Following a 5.5 percent jump in inflation in May, Mehra believes there has been a significant increase in the short-term funding costs.
“As per data provided by the National Interbank Funding Centre, the 7-day government bond repurchase (or repo) rate rose to over 9 percent last Thursday, marking the highest level (barring October 26, 2007) at least since 2001 when the data became available,"
“As a result of the tight short-term funding market, the Chinese yield curve has flattened significantly at the short-end and has inverted at the long-end for the first time since late 2008," she said.
While the flat yield curve is, in Mehra’s view, undoubtedly a serious concern, she said the speed of the deterioration is ‘remarkable’
“Since January 2010, the Chinese authorities have raised the required reserve ratio and benchmark deposit and lending rates 12 times and 4 times respectively”

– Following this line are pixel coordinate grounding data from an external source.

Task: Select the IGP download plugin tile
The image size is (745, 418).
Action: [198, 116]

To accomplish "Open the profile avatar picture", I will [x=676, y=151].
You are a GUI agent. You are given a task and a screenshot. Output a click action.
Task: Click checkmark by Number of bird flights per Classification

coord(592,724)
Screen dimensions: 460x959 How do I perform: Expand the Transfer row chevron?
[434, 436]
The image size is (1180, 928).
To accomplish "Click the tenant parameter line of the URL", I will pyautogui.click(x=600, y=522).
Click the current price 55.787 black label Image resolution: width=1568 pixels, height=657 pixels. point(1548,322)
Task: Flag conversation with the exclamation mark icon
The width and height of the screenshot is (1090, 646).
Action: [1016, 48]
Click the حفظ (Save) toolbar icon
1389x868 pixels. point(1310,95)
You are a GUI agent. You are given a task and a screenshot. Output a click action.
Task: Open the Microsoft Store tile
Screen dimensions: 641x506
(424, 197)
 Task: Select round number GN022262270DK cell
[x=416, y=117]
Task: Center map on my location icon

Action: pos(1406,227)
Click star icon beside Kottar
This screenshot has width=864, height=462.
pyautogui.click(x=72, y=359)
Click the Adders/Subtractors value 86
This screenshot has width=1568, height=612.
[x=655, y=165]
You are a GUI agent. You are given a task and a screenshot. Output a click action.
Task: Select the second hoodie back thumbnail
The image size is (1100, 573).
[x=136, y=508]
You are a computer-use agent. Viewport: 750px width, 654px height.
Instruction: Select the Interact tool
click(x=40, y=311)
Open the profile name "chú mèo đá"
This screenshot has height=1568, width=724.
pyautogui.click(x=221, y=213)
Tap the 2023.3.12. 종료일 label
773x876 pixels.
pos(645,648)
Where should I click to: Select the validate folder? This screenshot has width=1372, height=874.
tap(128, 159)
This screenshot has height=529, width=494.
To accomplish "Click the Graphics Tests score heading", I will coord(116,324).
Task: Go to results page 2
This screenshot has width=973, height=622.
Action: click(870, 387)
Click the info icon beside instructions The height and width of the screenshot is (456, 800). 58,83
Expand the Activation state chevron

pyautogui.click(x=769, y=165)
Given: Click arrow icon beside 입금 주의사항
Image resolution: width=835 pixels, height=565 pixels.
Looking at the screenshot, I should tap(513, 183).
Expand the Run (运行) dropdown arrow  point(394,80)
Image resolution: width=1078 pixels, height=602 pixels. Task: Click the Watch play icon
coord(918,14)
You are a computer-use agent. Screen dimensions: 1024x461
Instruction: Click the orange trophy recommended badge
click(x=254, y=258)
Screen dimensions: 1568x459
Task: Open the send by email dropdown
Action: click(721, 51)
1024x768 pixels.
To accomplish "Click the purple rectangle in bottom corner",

“These developments do not bode well for the Chinese financial markets. However, the Chinese government does not appear to be giving away any easy money and is focusing on inflation rather than growth, which is partly evident in the estimated annual average growth of 7 percent in the 12th Five Year Plan.
“It still remains to be seen whether the targeted growth can be achieved without much pain, as the Chinese economy has recorded a growth of 11.2 percent in the last five years, as against the estimated growth of 7.5 percent in the 11th Five Year Plan,” Mehra wrote.